Designing a less immunogenic nattokinase from Bacillus subtilis subsp. natto: a computational mutagenesis.

Abstract

Nattokinase is an enzyme produced by Bacillus subtilis subsp. natto that contains strong fibrinolytic activity. It has potential to treat cardiovascular diseases. In silico analysis revealed that nattokinase is considered as an antigen, thus hindering its application for injectable therapeutic protein. Various web servers were used to predict B-cell epitopes of nattokinase both continuously and discontinuously to determine which amino acid residues had been responsible for the immunogenicity. With the exclusion of the predicted conserved amino acids, four amino acids such as S18, Q19, T242, and Q245 were allowed for mutation. Substitution mutation was done to lower the immunogenicity of native nattokinase. Through the stability of the mutated protein with the help of Gibbs free energy difference, the proposed mutein was S18D, Q19I, T242Y, and Q245W. The 3D model of the mutated nattokinase was modeled and validated with various tools.
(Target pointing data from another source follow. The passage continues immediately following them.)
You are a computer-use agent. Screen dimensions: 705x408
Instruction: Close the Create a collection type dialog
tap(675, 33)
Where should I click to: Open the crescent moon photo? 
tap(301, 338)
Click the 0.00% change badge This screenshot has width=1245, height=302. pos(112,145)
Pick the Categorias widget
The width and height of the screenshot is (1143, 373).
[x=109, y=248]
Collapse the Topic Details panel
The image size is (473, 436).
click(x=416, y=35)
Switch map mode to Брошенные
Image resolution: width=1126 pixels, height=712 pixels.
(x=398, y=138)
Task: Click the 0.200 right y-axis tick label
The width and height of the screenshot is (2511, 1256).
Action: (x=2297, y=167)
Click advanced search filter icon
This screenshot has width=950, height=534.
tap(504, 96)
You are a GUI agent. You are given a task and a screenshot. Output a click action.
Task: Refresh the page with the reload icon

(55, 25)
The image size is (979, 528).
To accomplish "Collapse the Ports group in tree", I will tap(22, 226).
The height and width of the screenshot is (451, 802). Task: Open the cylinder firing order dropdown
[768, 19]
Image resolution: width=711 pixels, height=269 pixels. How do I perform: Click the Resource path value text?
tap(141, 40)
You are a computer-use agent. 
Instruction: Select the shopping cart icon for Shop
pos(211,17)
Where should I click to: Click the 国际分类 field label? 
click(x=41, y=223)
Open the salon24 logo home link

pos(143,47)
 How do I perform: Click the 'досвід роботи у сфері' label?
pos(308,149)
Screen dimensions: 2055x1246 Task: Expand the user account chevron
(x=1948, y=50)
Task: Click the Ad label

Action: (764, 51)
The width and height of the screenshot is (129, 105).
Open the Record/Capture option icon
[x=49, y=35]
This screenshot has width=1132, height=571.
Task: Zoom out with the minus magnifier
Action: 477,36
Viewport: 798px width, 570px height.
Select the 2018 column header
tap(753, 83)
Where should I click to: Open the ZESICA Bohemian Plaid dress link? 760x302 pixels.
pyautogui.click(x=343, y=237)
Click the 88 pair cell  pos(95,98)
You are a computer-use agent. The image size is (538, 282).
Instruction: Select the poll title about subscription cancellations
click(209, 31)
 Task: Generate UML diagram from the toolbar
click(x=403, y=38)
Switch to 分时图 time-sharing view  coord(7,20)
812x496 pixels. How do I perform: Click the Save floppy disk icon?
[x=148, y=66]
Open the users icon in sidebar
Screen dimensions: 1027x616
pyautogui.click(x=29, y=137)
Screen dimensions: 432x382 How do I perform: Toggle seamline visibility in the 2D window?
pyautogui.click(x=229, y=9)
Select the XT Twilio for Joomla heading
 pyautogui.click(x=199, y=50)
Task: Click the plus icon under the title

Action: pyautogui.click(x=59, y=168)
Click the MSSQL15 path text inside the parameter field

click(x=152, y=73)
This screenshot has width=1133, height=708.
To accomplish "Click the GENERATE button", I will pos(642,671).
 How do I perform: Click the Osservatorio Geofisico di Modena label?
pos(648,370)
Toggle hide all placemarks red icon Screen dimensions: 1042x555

Physicochemical properties and stability analysis of the protein indicated that the mutation brought higher stability without causing any changes in the catalytic site of nattokinase. Molecular dynamics simulation implied that the mutation indicated similar stability, conformation, and behavior compared to the native nattokinase. These results are highly likely to contribute to the wet lab experiment to develop safer nattokinase.